[Stored items]
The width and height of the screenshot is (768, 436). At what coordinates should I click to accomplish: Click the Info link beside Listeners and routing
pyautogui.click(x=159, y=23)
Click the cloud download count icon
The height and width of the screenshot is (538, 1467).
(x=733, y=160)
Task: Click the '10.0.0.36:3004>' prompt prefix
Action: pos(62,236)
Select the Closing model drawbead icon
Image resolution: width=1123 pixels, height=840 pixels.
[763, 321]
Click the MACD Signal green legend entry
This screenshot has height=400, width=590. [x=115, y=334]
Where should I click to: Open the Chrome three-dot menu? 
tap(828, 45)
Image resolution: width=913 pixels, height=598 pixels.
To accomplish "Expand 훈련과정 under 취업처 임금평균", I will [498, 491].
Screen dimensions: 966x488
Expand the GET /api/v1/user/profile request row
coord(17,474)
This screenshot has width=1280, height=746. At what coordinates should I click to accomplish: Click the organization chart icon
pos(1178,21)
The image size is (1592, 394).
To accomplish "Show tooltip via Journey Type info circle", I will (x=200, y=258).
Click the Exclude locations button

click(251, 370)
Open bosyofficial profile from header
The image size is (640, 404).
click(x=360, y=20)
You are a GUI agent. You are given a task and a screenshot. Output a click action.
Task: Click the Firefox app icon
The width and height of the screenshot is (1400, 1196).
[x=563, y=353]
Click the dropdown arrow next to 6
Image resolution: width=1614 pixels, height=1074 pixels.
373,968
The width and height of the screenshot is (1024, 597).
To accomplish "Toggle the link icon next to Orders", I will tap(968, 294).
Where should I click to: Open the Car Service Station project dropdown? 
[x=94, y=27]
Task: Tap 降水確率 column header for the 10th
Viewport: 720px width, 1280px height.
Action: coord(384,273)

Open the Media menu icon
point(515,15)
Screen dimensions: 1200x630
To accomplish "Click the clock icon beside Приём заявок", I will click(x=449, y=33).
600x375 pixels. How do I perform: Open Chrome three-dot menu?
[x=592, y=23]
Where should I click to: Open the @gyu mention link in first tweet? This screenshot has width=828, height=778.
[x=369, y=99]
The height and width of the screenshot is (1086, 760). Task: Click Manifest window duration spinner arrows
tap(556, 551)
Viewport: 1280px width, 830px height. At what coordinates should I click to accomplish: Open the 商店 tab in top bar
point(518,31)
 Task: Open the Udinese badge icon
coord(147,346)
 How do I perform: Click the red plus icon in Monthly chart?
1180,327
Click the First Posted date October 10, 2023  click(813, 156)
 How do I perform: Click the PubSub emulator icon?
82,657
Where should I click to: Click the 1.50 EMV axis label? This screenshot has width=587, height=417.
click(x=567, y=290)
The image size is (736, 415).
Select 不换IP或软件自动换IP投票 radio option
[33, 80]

== EXERCISE INSTRUCTIONS ==
Produce the entries again, character for character.

== PROBLEM SOLUTION ==
The width and height of the screenshot is (768, 436). At what coordinates should I click to accomplish: Click the Info link beside Listeners and routing
pyautogui.click(x=159, y=23)
Click the cloud download count icon
The height and width of the screenshot is (538, 1467).
(x=733, y=160)
Task: Click the '10.0.0.36:3004>' prompt prefix
Action: pos(62,236)
Select the Closing model drawbead icon
Image resolution: width=1123 pixels, height=840 pixels.
[763, 321]
Click the MACD Signal green legend entry
This screenshot has height=400, width=590. [x=115, y=334]
Where should I click to: Open the Chrome three-dot menu? 
tap(828, 45)
Image resolution: width=913 pixels, height=598 pixels.
To accomplish "Expand 훈련과정 under 취업처 임금평균", I will [498, 491].
Screen dimensions: 966x488
Expand the GET /api/v1/user/profile request row
coord(17,474)
This screenshot has width=1280, height=746. At what coordinates should I click to accomplish: Click the organization chart icon
pos(1178,21)
The image size is (1592, 394).
To accomplish "Show tooltip via Journey Type info circle", I will (x=200, y=258).
Click the Exclude locations button

click(251, 370)
Open bosyofficial profile from header
The image size is (640, 404).
click(x=360, y=20)
You are a GUI agent. You are given a task and a screenshot. Output a click action.
Task: Click the Firefox app icon
The width and height of the screenshot is (1400, 1196).
[x=563, y=353]
Click the dropdown arrow next to 6
Image resolution: width=1614 pixels, height=1074 pixels.
373,968
The width and height of the screenshot is (1024, 597).
To accomplish "Toggle the link icon next to Orders", I will tap(968, 294).
Where should I click to: Open the Car Service Station project dropdown? 
[x=94, y=27]
Task: Tap 降水確率 column header for the 10th
Viewport: 720px width, 1280px height.
Action: coord(384,273)

Open the Media menu icon
point(515,15)
Screen dimensions: 1200x630
To accomplish "Click the clock icon beside Приём заявок", I will click(x=449, y=33).
600x375 pixels. How do I perform: Open Chrome three-dot menu?
[x=592, y=23]
Where should I click to: Open the @gyu mention link in first tweet? This screenshot has width=828, height=778.
[x=369, y=99]
The height and width of the screenshot is (1086, 760). Task: Click Manifest window duration spinner arrows
tap(556, 551)
Viewport: 1280px width, 830px height. At what coordinates should I click to accomplish: Open the 商店 tab in top bar
point(518,31)
 Task: Open the Udinese badge icon
coord(147,346)
 How do I perform: Click the red plus icon in Monthly chart?
1180,327
Click the First Posted date October 10, 2023  click(813, 156)
 How do I perform: Click the PubSub emulator icon?
82,657
Where should I click to: Click the 1.50 EMV axis label? This screenshot has width=587, height=417.
click(x=567, y=290)
The image size is (736, 415).
Select 不换IP或软件自动换IP投票 radio option
[33, 80]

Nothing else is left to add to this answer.